Direction:
In all of the data, swap "Screen dimensions" for "Display size" and leave everything else as it is.

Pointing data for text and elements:

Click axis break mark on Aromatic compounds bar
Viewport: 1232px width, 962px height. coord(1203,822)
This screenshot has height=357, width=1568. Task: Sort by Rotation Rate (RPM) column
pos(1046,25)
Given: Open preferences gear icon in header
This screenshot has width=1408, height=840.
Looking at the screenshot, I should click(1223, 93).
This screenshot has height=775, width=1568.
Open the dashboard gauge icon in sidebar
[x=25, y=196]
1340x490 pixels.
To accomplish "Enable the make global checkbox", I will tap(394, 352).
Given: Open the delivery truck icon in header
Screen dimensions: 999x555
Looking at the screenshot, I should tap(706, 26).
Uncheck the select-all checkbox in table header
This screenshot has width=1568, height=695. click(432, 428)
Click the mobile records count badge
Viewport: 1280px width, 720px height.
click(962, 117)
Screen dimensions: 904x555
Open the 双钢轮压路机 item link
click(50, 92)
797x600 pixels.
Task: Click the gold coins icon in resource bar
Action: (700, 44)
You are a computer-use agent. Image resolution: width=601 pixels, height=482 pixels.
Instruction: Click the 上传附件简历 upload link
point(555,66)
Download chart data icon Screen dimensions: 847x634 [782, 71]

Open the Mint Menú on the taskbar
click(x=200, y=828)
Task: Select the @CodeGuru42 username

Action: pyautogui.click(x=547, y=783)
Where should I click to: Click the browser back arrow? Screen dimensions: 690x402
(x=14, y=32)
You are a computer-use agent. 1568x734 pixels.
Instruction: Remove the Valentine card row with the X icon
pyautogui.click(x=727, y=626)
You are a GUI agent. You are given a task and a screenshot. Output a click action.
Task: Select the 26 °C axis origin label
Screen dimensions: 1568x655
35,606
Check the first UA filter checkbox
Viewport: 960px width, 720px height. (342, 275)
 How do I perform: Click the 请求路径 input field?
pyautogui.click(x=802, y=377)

Written reply:
Click axis break mark on Aromatic compounds bar
Viewport: 1232px width, 962px height. coord(1203,822)
This screenshot has height=357, width=1568. Task: Sort by Rotation Rate (RPM) column
pos(1046,25)
Given: Open preferences gear icon in header
This screenshot has width=1408, height=840.
Looking at the screenshot, I should click(1223, 93).
This screenshot has height=775, width=1568.
Open the dashboard gauge icon in sidebar
[x=25, y=196]
1340x490 pixels.
To accomplish "Enable the make global checkbox", I will tap(394, 352).
Given: Open the delivery truck icon in header
Display size: 999x555
Looking at the screenshot, I should tap(706, 26).
Uncheck the select-all checkbox in table header
This screenshot has width=1568, height=695. click(432, 428)
Click the mobile records count badge
Viewport: 1280px width, 720px height.
click(962, 117)
Display size: 904x555
Open the 双钢轮压路机 item link
click(50, 92)
797x600 pixels.
Task: Click the gold coins icon in resource bar
Action: (700, 44)
You are a computer-use agent. Image resolution: width=601 pixels, height=482 pixels.
Instruction: Click the 上传附件简历 upload link
point(555,66)
Download chart data icon Display size: 847x634 [782, 71]

Open the Mint Menú on the taskbar
click(x=200, y=828)
Task: Select the @CodeGuru42 username

Action: pyautogui.click(x=547, y=783)
Where should I click to: Click the browser back arrow? Display size: 690x402
(x=14, y=32)
You are a computer-use agent. 1568x734 pixels.
Instruction: Remove the Valentine card row with the X icon
pyautogui.click(x=727, y=626)
You are a GUI agent. You are given a task and a screenshot. Output a click action.
Task: Select the 26 °C axis origin label
Display size: 1568x655
35,606
Check the first UA filter checkbox
Viewport: 960px width, 720px height. (342, 275)
 How do I perform: Click the 请求路径 input field?
pyautogui.click(x=802, y=377)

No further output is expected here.